Biz yeni Türkiye; yeni Anayasa yapılırken diyoruz ki Türkiye'yi 2023'e, 2053'e taşıyacak, ülkenin hızlı karar almasını sağlayacak, sorumluluğunu üstlenmiş, yasama organı içinde çıkmayan bir yürütme ve bunun başında Başkan'ın seçimle gelmesi gerekir diyoruz. Zaten yeni Anayasa'nın siyasal sistem bölümüne önerimiz Başkanlık'tı."
- "Muhalefetin açıklamaları, siyasal çözüm dili üretmiyor"
Mahir Ünal, AK Parti olarak önceliklerinin 7 Haziran'da yapılacak milletvekili genel seçimlerinde 330'un üzerinde milletvekili sayısına ulaşmak, Anayasa'yı değiştirecek sayıda bir milletvekili oranına ulaşmak ve millete verdikleri yeni Anayasa sözünü tutmak olduğunu söyledi.
Muhalefet partilerinin AK Parti'nin Başkanlık Sistemi'nin başka örneği olmadığı eleştirilerine karşılık Ünal, "Tabii ki Türkiye'ye özgü olacak. Zaten Türkiye'nin temel sorunu, geçmişte Medeni Kanun, Ceza Kanunu gibi yapılan düzenlemelerin kimisinin İsviçre'den, kimisinin Fransa'dan alınmış olması ve yapılan düzenlemelerin özgün olmamasının acılarını yaşamasıdır. Tabii ki Türkiye'ye özgü olacak, Türkiye'nin ihtiyaçlarına uygun olacak. Tabii ki bu ülkenin anayasası, bu ülkede yaşayan insanların iradesiyle ve ihtiyaçlarına uygun olarak yapılacak. Bu ülkedeki insanların inançlarına, kültürüne, geleneğine, medeniyetine uygun olacak tabii ki...Çoğulcu olacak. Bu ülkede yaşayan inanç kesimlerini, etnik yapıyı, temel insan hak ve özgülükleri temelinde temsil niteliğinde olacak. Hiçkimseyi dışarıda bırakmayacak, herkesi kuşatacak ve kapsayacak bir zenginlikte olacak" dedi.
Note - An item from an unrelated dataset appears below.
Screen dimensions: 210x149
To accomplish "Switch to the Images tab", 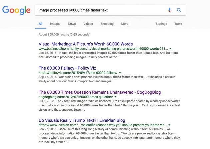I will click(55, 24).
MHP'nin Başkanlık Sistemi'ne karşı çıktığını, ancak Alparslan Türkeş'in tek başkan ve tek Meclis sistemini savunduğunu anlatan Ünal, Türkeş'in "Çağımız kuvvetli, adil ve hızlı icra çağıdır. Türk milleti dünya imparatorlukları kurduğu devirlerde kuvvetli, adil ve hızla icra sistemini uygulamıştır. Kuvvetli ve hızlı icra, icra gücünün tek elden toplanmasıyla mümkündür" dediğini hatırlattı.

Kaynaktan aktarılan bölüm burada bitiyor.